Copeman’s father was the son of George Copeman (1818–83), a barrister of the Inner Temple and a Norfolk landowner, and became a clergyman. He was Curate of Sopley, Hampshire, from 1882 to 1884, Vicar of St George’s, Leicester, from 1885 to 1888, Vicar of Fordingbridge, Hampshire, from 1888 to 1893, Rector of Stoke Albany with Wilbarston, Market Harborough, Northamptonshire, from 1893 to 1918, and Vicar of Everton with Tetworth, Sandy, Bedfordshire, from 1918 to 1921. Copeman’s mother was the daughter of Reverend Henry Pearson (1821–1894), Vicar of Henley, Suffolk.

 

Siblings and their families

Brother of:

(1) Agatha May (1890–1972);

(2) Charles Neville Christian (later Lieutenant-Colonel, MC) (1896–1966); married (1927) Dora Briseis Coultas (1897–1993), the daughter of a Grantham ironmonger and timber merchant; three children.

Agatha May became a teacher at Queen Anne’s School, Caversham, near Reading, and then a missionary in Africa.

Charles Neville Christian served in the Great War as an officer in the 2nd (Reserve) Battalion of the Leicestershire Regiment and was awarded the MC in the New Year Honours of 1919 for distinguished service in connection with Military Operations in Egypt.

 

Education

Copeman attended Suffield Park Preparatory School, Cromer, Norfolk (cf. F.R. Charlesworth), from 1904 to 1905 and then, from 1905 to 1913, St John’s School, Leatherhead, where he was a member of the running team and in the Officers’ Training Corps; he also became a School Prefect and was awarded a School Leaving Scholarship. He matriculated at Magdalen as a Mathematical Demy (Scholar) on 14 October 1913, and was exempted from Responsions because he had an Oxford & Cambridge Certificate. Although he passed an additional Responsions paper in September 1913 (Plato), he sat no further examinations after that, and left without taking a degree at the end of Trinity Term 1914 to join the Army on the outbreak of war. During his time at Oxford, he was a member of the Oxford University Hare and Hounds Club and also played cricket and football in Magdalen’s 2nd XIs.

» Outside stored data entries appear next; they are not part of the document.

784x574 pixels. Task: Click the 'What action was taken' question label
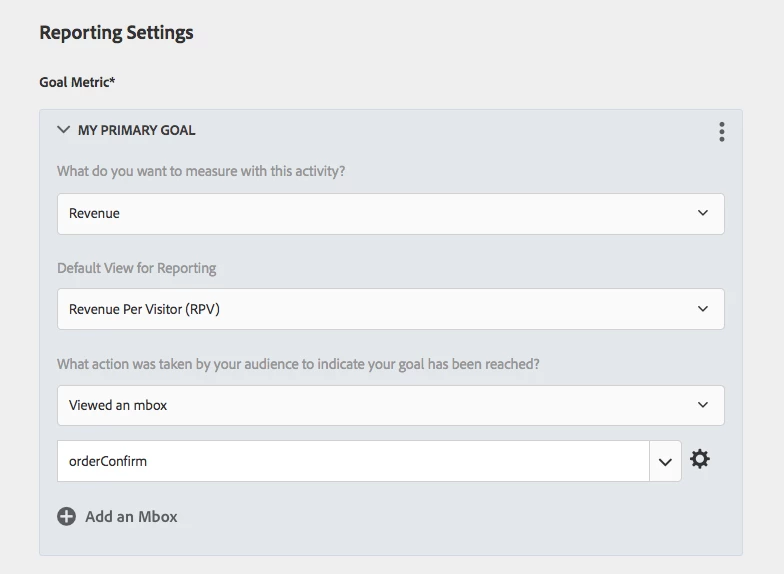coord(298,364)
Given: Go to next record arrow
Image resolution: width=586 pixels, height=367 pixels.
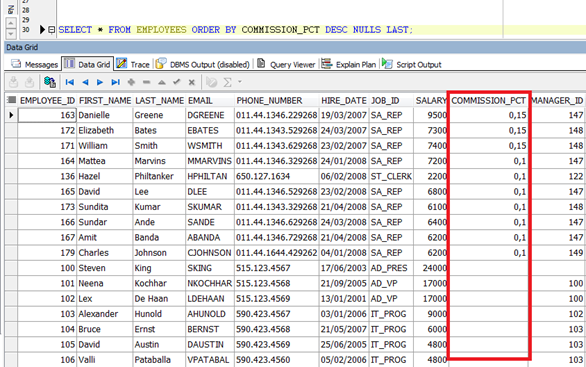Looking at the screenshot, I should (x=100, y=82).

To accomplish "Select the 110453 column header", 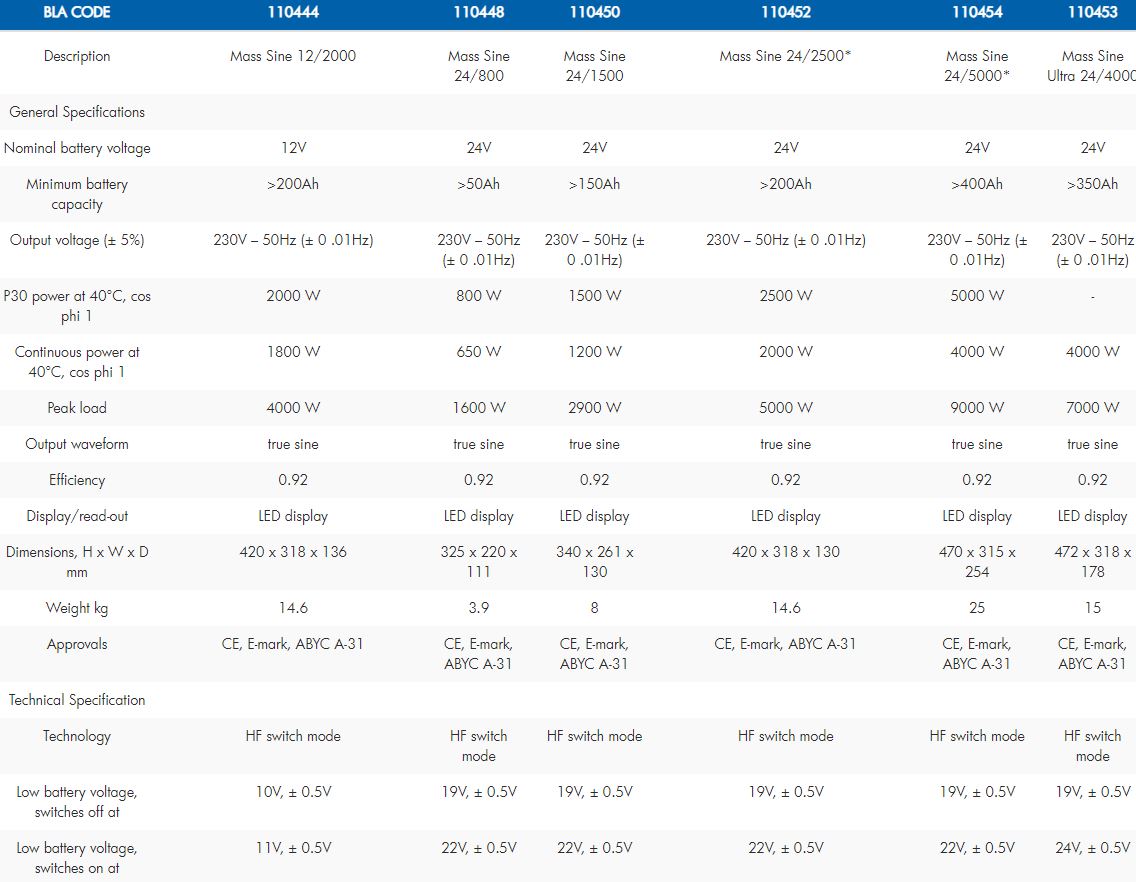I will coord(1092,13).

President Warren described him posthumously as “capable, loyal and vigorous”.

 

Robert George Henry Copeman
(Photo courtesy of Magdalen College, Oxford).

 

“Capable, loyal and vigorous”.

 

War service

Copeman, who was 6 foot 3 inches tall and a member of the Oxford University Officers’ Training Corps during his year at Magdalen, applied for a commission in the Reserve of Officers on 6 August 1914. Sixteen days later he was commissioned Second Lieutenant in the 5th (Service) Battalion, the Northamptonshire Regiment, his regiment of choice (London Gazette, no. 28,876, 21 August 1914, p. 6,595). But he was then transferred to the 9th (Service) Battalion of the Essex Regiment, which landed at Boulogne on 31 May 1915 as part of the 35th Brigade in the 12th (Eastern) Division. The Battalion first went to the Ploegsteert area, south of Ypres and just north of the French border, to learn about trench warfare, and it stayed there, taking a steady stream of casualties, until 30 September, when it was sent south-east to the Loos area in the aftermath of the first phase of the Battle of Loos (25–28 September).

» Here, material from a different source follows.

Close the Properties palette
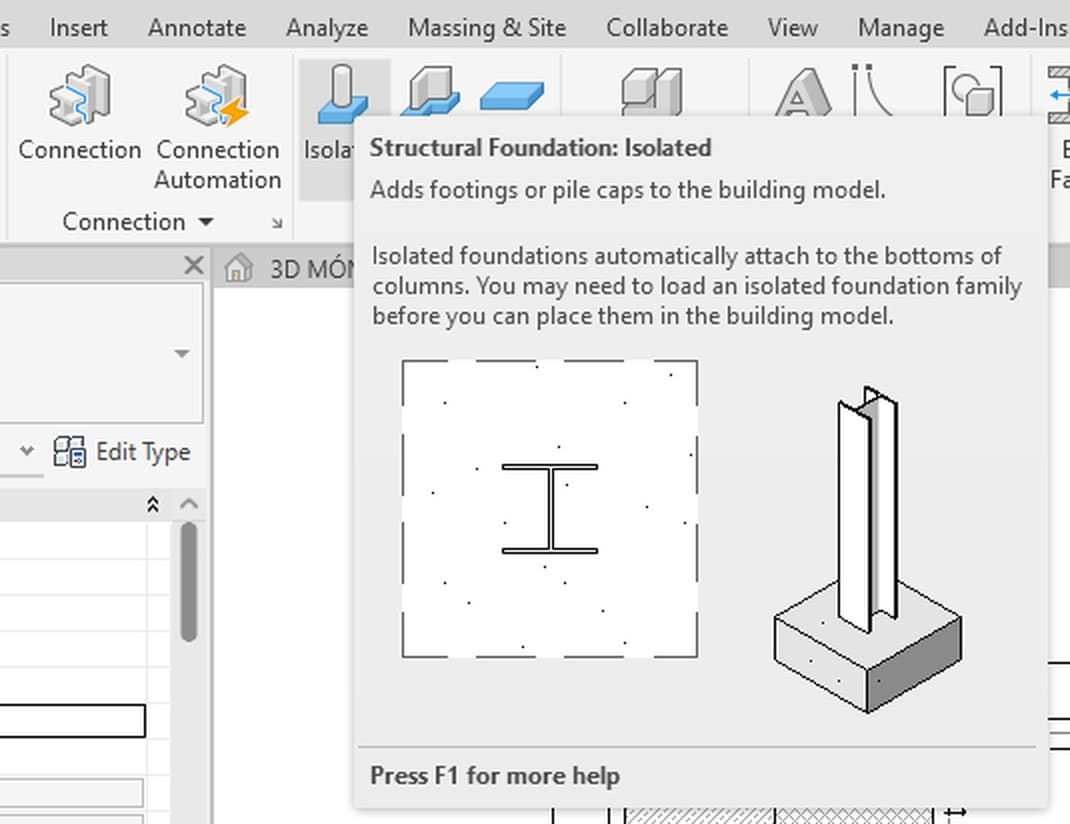Viewport: 1070px width, 824px height. pyautogui.click(x=194, y=265)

On 1 October the Battalion took over trenches to the north and the north-north-east of Loos-en-Gohelle that had been captured from the Germans on 27/28 September, at a point that was roughly halfway between Loos-en-Gohelle and the crest of Hill 70, near Benifontaine and the south–north road to La Bassée. Between 26 September and 5 October, when the Battalion withdrew to billets in Vermelles, it had suffered 71 killed, wounded and missing. On 12 October the Battalion was in the trenches near Vermelles in preparation for the disastrous assault on the heavily defended Hohenzollern Redoubt (13 October), which cost the lives of 8,500 British and Indian soldiers and ended the Battle of Loos. On 21 October the Battalion was withdrawn to billets in Béthune, after losing 216 men killed, wounded and missing over the previous nine days. On 26 October, the 12th Division took over the front line from the Guards Division, with the 35th Brigade holding the section from the redoubt at the top of Spurn Head to a point in Savile Row, near Vermelles, facing the Hindenburg Redoubt. Copeman’s Battalion remained in position there until 1 November, with the men suffering considerably from the wet: “the weather conditions […] were about as wet and gloomy as could well be […] The communication trenches became streams of mud.” The Battalion was then in Reserve until 13 November, spent the next five days in billets at Béthune, La Bourse and Vermelles, and returned to the trenches until 24 November, when it was taken by train westwards to rest in billets in the village of Thiennes, about ten miles south-south-west of Hazebrouck. Here it rested and trained, especially in techniques of bombing and sniping, until 10 December when it returned to Béthune for a six-day stint in the trenches east of Givenchy, even though it was between a half and two-thirds of its proper strength because of sickness and casualties.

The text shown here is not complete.